### Brief
Reproduce each of the items below word for word.

### Data
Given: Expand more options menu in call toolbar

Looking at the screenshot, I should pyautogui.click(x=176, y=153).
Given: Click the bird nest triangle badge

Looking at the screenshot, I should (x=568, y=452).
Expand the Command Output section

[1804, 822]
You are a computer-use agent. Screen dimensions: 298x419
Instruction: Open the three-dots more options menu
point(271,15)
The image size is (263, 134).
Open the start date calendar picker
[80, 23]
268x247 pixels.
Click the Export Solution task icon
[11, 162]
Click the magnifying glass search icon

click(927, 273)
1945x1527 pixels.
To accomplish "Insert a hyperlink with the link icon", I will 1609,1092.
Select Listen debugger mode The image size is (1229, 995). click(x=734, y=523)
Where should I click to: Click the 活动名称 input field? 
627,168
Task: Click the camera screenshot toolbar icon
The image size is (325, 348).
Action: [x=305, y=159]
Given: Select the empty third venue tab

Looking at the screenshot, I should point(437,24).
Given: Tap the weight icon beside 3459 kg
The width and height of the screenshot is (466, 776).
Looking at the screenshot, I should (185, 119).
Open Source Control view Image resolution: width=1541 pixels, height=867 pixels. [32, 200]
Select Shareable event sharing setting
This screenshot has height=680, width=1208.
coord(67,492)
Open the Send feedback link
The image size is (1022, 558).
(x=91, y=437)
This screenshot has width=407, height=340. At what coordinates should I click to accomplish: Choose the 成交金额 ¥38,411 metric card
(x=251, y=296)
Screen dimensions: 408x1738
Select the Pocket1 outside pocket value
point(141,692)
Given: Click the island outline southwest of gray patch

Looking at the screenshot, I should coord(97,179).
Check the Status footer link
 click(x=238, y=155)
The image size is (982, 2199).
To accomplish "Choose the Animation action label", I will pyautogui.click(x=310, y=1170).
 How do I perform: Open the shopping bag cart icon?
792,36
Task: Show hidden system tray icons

### Final answer
Given: Expand more options menu in call toolbar

Looking at the screenshot, I should pyautogui.click(x=176, y=153).
Given: Click the bird nest triangle badge

Looking at the screenshot, I should (x=568, y=452).
Expand the Command Output section

[1804, 822]
You are a computer-use agent. Screen dimensions: 298x419
Instruction: Open the three-dots more options menu
point(271,15)
The image size is (263, 134).
Open the start date calendar picker
[80, 23]
268x247 pixels.
Click the Export Solution task icon
[11, 162]
Click the magnifying glass search icon

click(927, 273)
1945x1527 pixels.
To accomplish "Insert a hyperlink with the link icon", I will 1609,1092.
Select Listen debugger mode The image size is (1229, 995). click(x=734, y=523)
Where should I click to: Click the 活动名称 input field? 
627,168
Task: Click the camera screenshot toolbar icon
The image size is (325, 348).
Action: [x=305, y=159]
Given: Select the empty third venue tab

Looking at the screenshot, I should point(437,24).
Given: Tap the weight icon beside 3459 kg
The width and height of the screenshot is (466, 776).
Looking at the screenshot, I should (185, 119).
Open Source Control view Image resolution: width=1541 pixels, height=867 pixels. [32, 200]
Select Shareable event sharing setting
This screenshot has height=680, width=1208.
coord(67,492)
Open the Send feedback link
The image size is (1022, 558).
(x=91, y=437)
This screenshot has width=407, height=340. At what coordinates should I click to accomplish: Choose the 成交金额 ¥38,411 metric card
(x=251, y=296)
Screen dimensions: 408x1738
Select the Pocket1 outside pocket value
point(141,692)
Given: Click the island outline southwest of gray patch

Looking at the screenshot, I should coord(97,179).
Check the Status footer link
 click(x=238, y=155)
The image size is (982, 2199).
To accomplish "Choose the Animation action label", I will pyautogui.click(x=310, y=1170).
 How do I perform: Open the shopping bag cart icon?
792,36
Task: Show hidden system tray icons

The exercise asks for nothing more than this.